> **Aim of the task**:
Write back every entry exactly as it reads, with the pictures left behind.

[[ Data excerpts open ]]

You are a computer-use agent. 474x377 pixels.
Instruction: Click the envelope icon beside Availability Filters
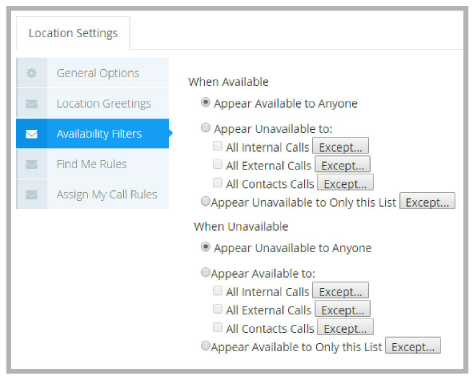point(32,134)
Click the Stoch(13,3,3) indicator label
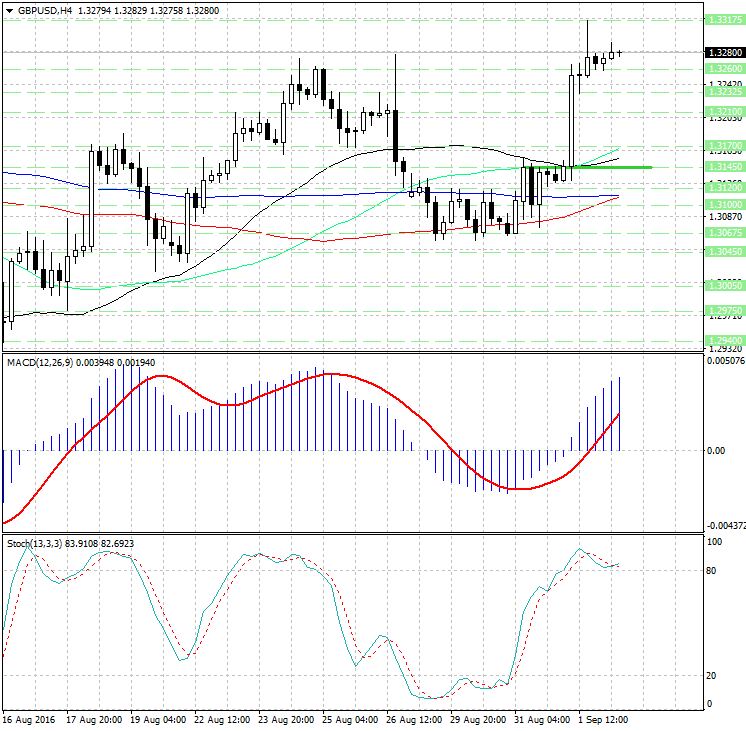Viewport: 746px width, 731px height. [x=34, y=543]
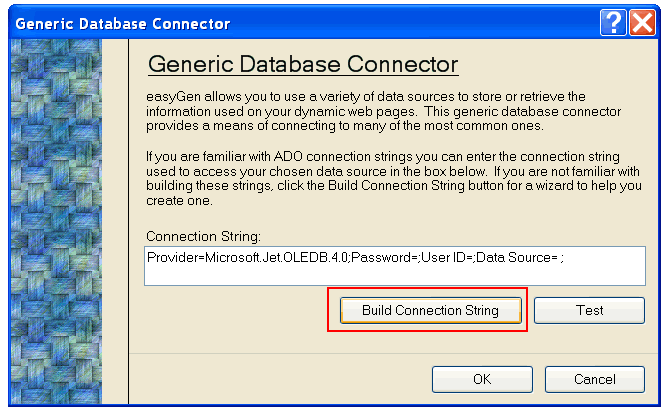Test the connection string
This screenshot has width=669, height=412.
pyautogui.click(x=589, y=310)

[[ Data excerpts closed ]]

> **Answer**:
You are a computer-use agent. 474x377 pixels.
Instruction: Click the envelope icon beside Availability Filters
point(32,134)
Click the Stoch(13,3,3) indicator label
Viewport: 746px width, 731px height. [x=34, y=543]
Test the connection string
This screenshot has width=669, height=412.
pyautogui.click(x=589, y=310)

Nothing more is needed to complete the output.